Но это не значит, что он не может быть агрессивным – в поэме “Жуть лесная” мы находим такой образ: “тигрица-столица” (НП : 242). Среди других текстов мы с легкостью отыщем фрагменты, складывающиеся уже совсем в иную картину, где Мегаполис – Царство Смерти, вместилище порока, логово Зла.

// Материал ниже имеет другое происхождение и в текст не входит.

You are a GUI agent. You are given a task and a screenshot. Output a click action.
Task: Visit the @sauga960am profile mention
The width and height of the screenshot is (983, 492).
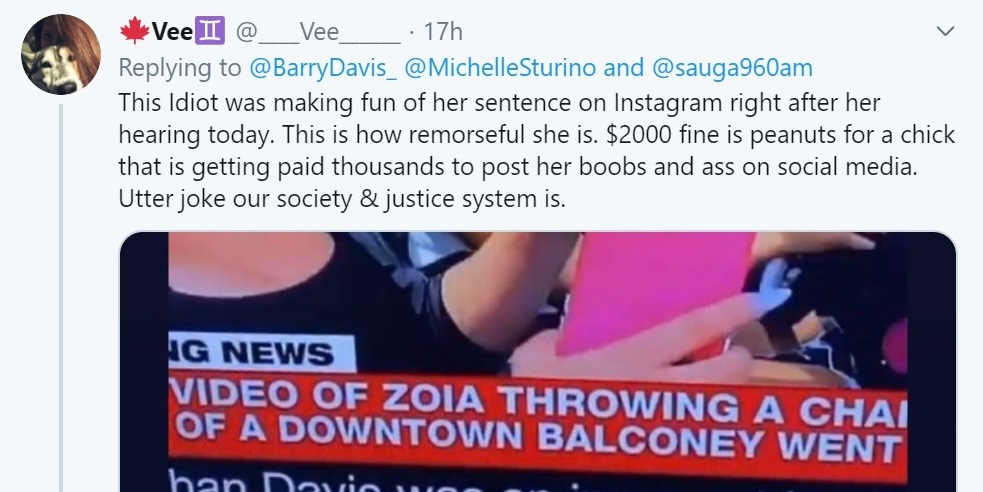[x=732, y=68]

Так, в пьесе “Чертик” устами Геракла автор сообщает: “Есть некий лакомка и толстяк, который любит протыкать вертелом именно человеческие души, слегка наслаждается шипением и треском, видя блестящие капли, падающие в огонь, стекающие вниз. И этот толстяк – город” (397). В стихотворении “Он город, старой правдой горд”, варьирующем известный фрагмент поэмы “Ладомир”, у “всегда жестокого и печального” Города оказываются “глаза падали”, он, “самозванец”, ищет “новую жертву” (III : 59 – 60). Город предстает “пастухом людских пыток” (“Тиран без Тэ”, 351); здесь всюду “напевы похорон” (“О город – сон, преданье самодержца…”, 1 : 221); он – “с народом спорщик” (“В щеки и очи”, III : 154). “Город из трупа морей”, который стережет “вас зубами оскала” (“Прачка” (“Горячее поле”), III : 243), конечно, заслуживает только проклятия – “И полубог и забулдыга, / С улыбкою убийцы пьяницы, / Его развернутая книга / Навеки проклятой останется” (“Он, город, старой правдой горд…”, III : 60).

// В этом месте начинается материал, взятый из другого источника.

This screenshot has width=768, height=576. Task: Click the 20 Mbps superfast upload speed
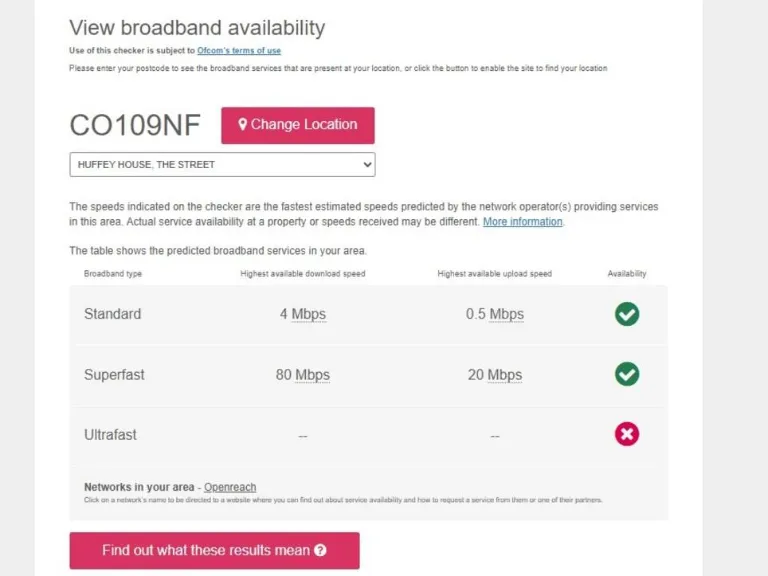[x=495, y=375]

Такой Город становится местом, где царят грех, порок и разврат. “Отряды рассыпаются по равнине, рыщут, пронзают копьем любовников и предают суду пороки, разврат и пламени города и роскошь” (“Белой земли люди…”, Утес : 66); “Вы женщины, что растворяли щедро / Свои больные, в язвах недра / Подросткам гнилых городов” (“Прачка” (“Горячее поле”), III : 236). Образ цветов, столь романтичный в “Снежимочке”, неожиданно становится основой метафоры “городской торговки цветов” – проститутки: “И вдруг на веселой площадке, / Которая, на городскую торговку цветами похожа, / Зная, как городские люди к цвету падки, / Весело предлагала цвет свой прохожим” (“Вам”, 58).

В Городе у людей нет свободы, нет воли: “Не плачь, сестрица / Здесь не место вольным. / У нас есть тоже сестры, / В деревнях и лесах, / А не в столицах” (“Ночной обыск”, 321); а если таковая и присутствует, то это – “воль пальба” (“Обед”, 156), т. е. свобода убивать.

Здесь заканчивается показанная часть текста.